**What needs to be done**
Starting with the line where "The width and" appears, print every line through the end of the entries below exactly as it stands, and leave out the pictures.

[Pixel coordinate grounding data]
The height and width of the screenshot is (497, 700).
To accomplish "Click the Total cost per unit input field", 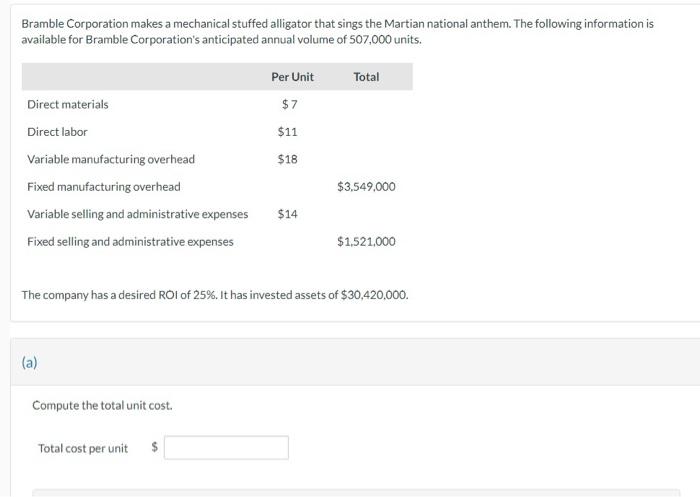I will [227, 448].
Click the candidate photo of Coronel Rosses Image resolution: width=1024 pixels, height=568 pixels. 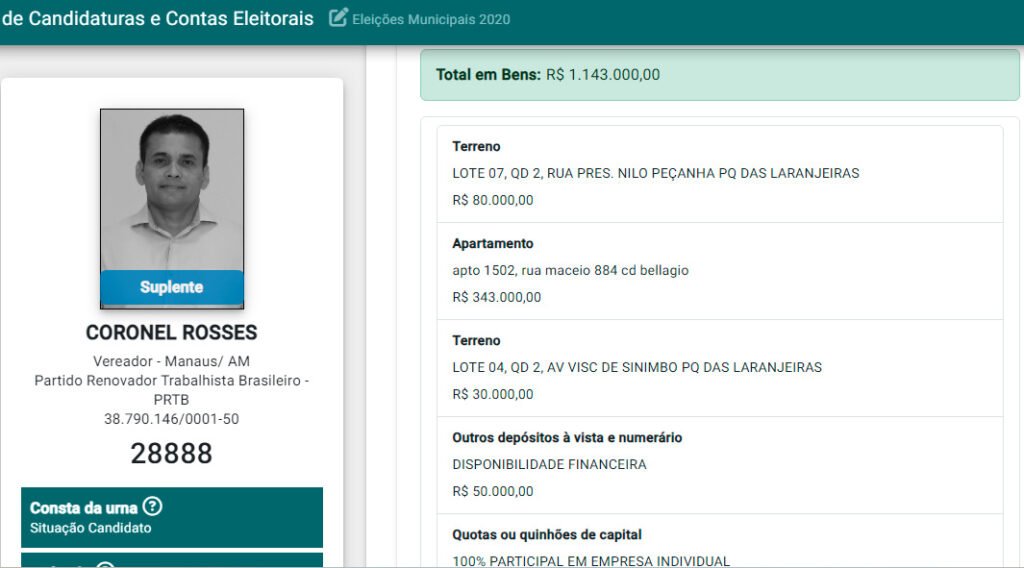(x=172, y=190)
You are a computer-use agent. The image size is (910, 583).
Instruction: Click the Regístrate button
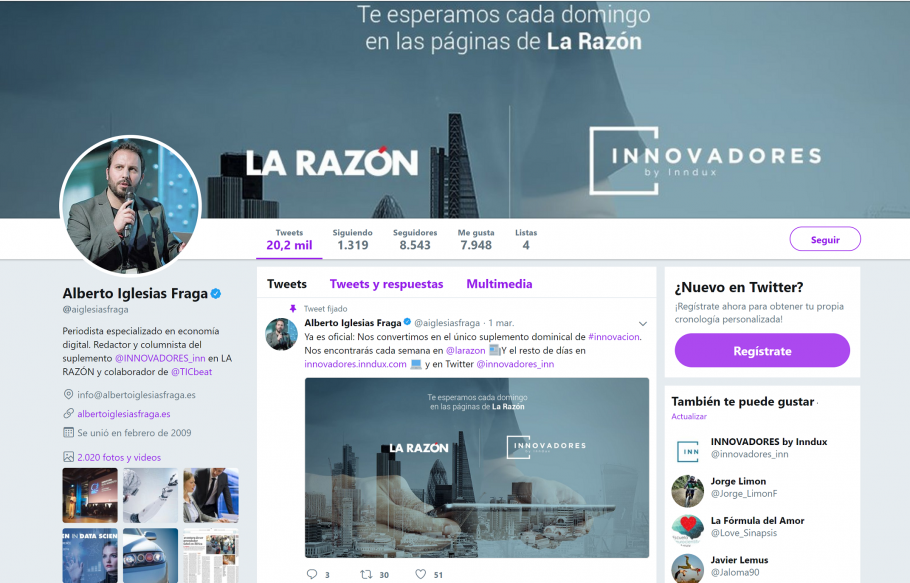pos(762,350)
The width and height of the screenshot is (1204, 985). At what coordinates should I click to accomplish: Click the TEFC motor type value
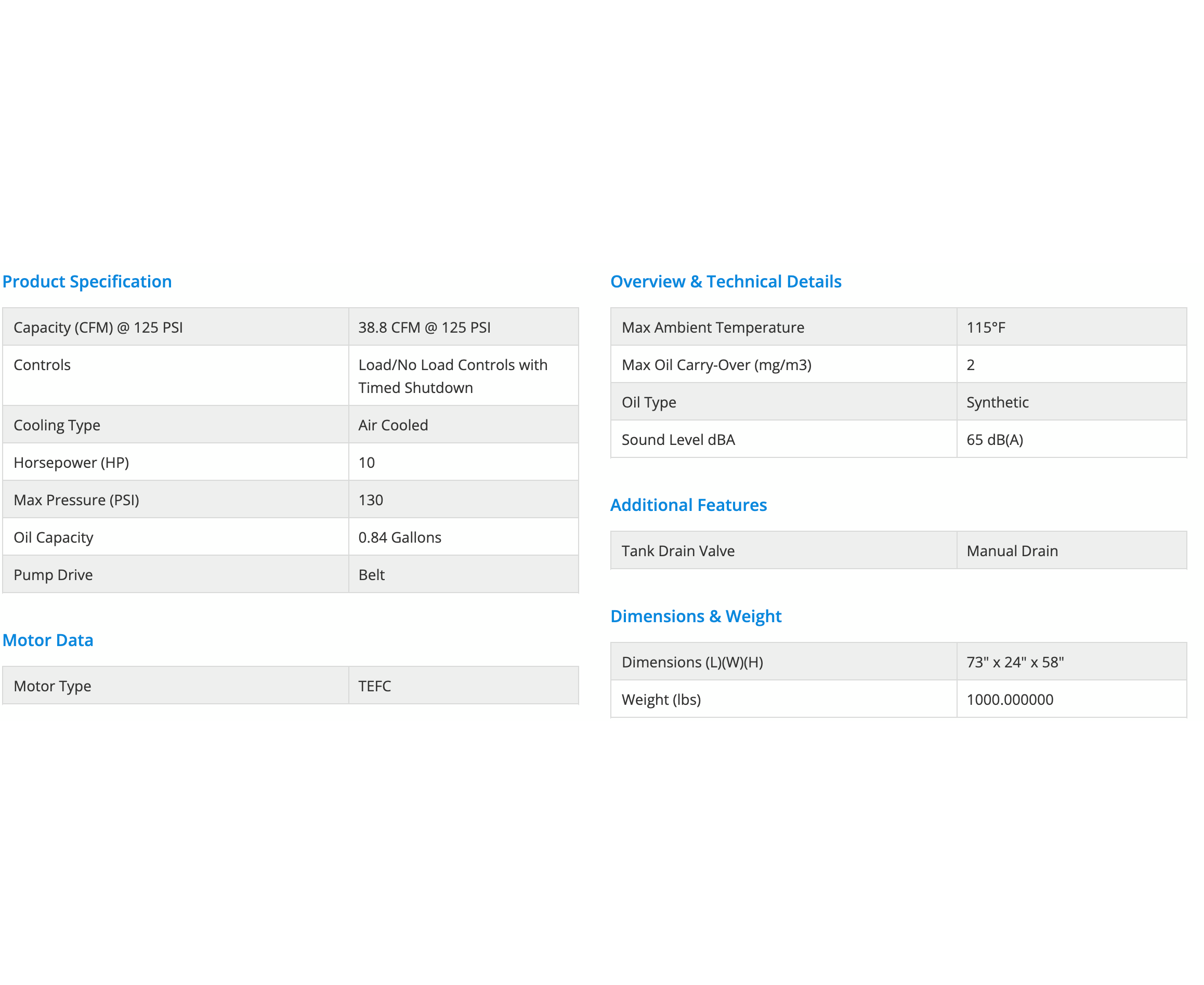click(x=374, y=686)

**Result of this exercise**
The width and height of the screenshot is (1204, 985). At what coordinates should I click to accomplish: Click the TEFC motor type value
click(x=374, y=686)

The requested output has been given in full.